▸ **TEXTE FOURNI**

Pour sourire un peu, disons que la solution, c’est la transportation physique des individus, comme le montre excellemment le roman de Michel Bussi aux presses de le Cité intitulé « Nouvelle Babel ».
Les différentes mesures prises par le gouvernement pour améliorer le pouvoir d’achat des Français sont l’occasion d’exprimer leurs souhaits. 67% d’entre eux trouvent ce plan  insuffisant. Parmi eux, 59% t souhaitent l'instauration d'une taxe sur les superprofits. 41 % ne le souhaitent donc pas. Reste que ce chiffre est suffisant pour poser  la question non seulement de la nécessité, mais surtout de la faisabilité de cette taxation.
Quoiqu’il en soi, réclamer cette mesure constitue un argument fort pour tous ceux qui contestent les décisions du gouvernement et des instances économiques et budgétaires. Ces demandes tournent facilement au populisme.  Taxer les superprofits est non seulement nécessaire, mais devrait établir sinon une égalité illusoire, du moins une équité sociale souhaitable plus juste.
Pour taxer ces profits, il   faut d’abord qu’ils soient réalisés en France, et qu’ils ne soient pas taxés ailleurs, dans un autre pays. Si une multinationale s’estime trop taxée en France, elle peut prendre des mesures de rétorsion et s’installer ailleurs. Leur marché n’est en rien national. L’économie nationale et l’emploi hexagonal pourraient en souffrir. Par ailleurs, sauf à changer de régime économique, les grandes entreprises sont absolument nécessaires à la vie économique de la planète. Elles sont pourvoyeuses d’emplois, de dividendes, de produits très divers. Elles sont très dynamiques en termes de recherche développement, et leur collaboration avec les laboratoires universitaires est une source irremplaçable de revenus pour les chercheurs.
Il faut donc constater, qu’on le regrette ou pas, qu’en l’état actuel de l’équilibre du monde, les grandes entreprises, publiques ou d’état, sont partie intégrante de la vie de la planète. Il faut aussi dire que la répartition des profits ne satisfait guère que leurs responsables et leurs actionnaires. Les écarts de niveau  de vie ne sont pas acceptables à ce niveau d’intensité.

▸ **SEGMENT DE DONNÉES**
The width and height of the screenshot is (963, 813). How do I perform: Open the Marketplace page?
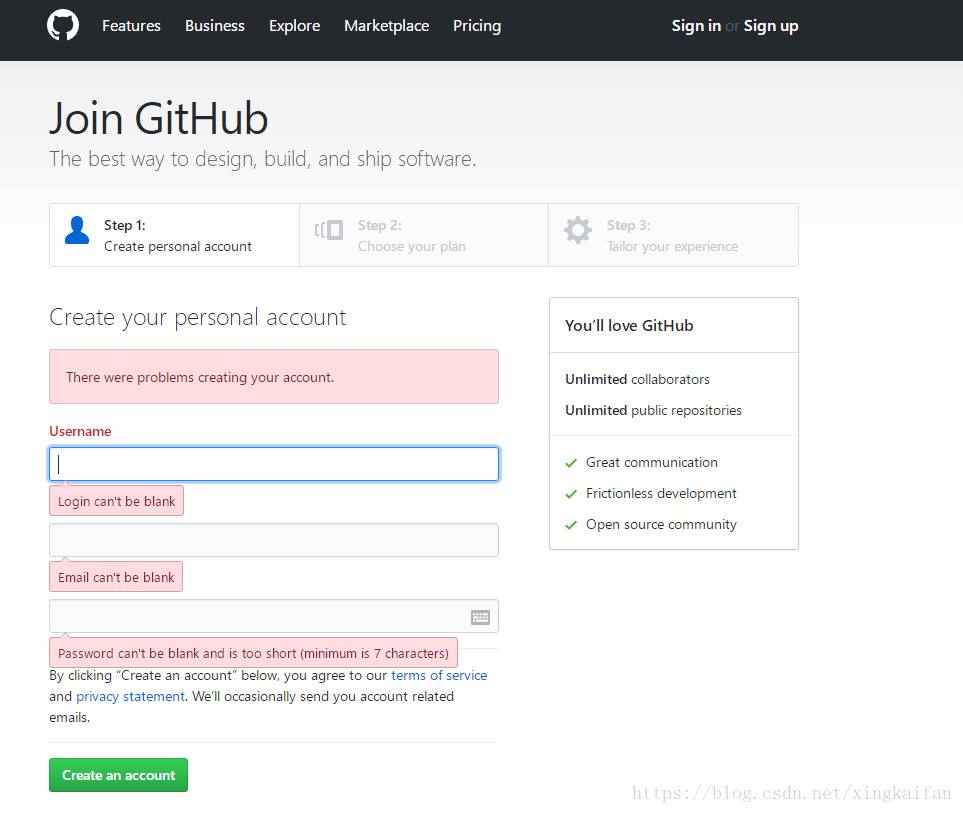coord(386,26)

▸ **TÂCHE À RÉALISER 1**
Selon le texte fourni, quelle part des Français juge insuffisant le plan du gouvernement pour le pouvoir d'achat ?
▸ **TÂCHE À RÉALISER 2**
Recopiez tout le texte fourni, depuis « Pour taxer ces » jusqu'à « pour les chercheurs. ».

▸ **RÉPONSE 1**
67 % d'entre eux.

▸ **RÉPONSE 2**
Pour taxer ces profits, il   faut d’abord qu’ils soient réalisés en France, et qu’ils ne soient pas taxés ailleurs, dans un autre pays. Si une multinationale s’estime trop taxée en France, elle peut prendre des mesures de rétorsion et s’installer ailleurs. Leur marché n’est en rien national. L’économie nationale et l’emploi hexagonal pourraient en souffrir. Par ailleurs, sauf à changer de régime économique, les grandes entreprises sont absolument nécessaires à la vie économique de la planète. Elles sont pourvoyeuses d’emplois, de dividendes, de produits très divers. Elles sont très dynamiques en termes de recherche développement, et leur collaboration avec les laboratoires universitaires est une source irremplaçable de revenus pour les chercheurs.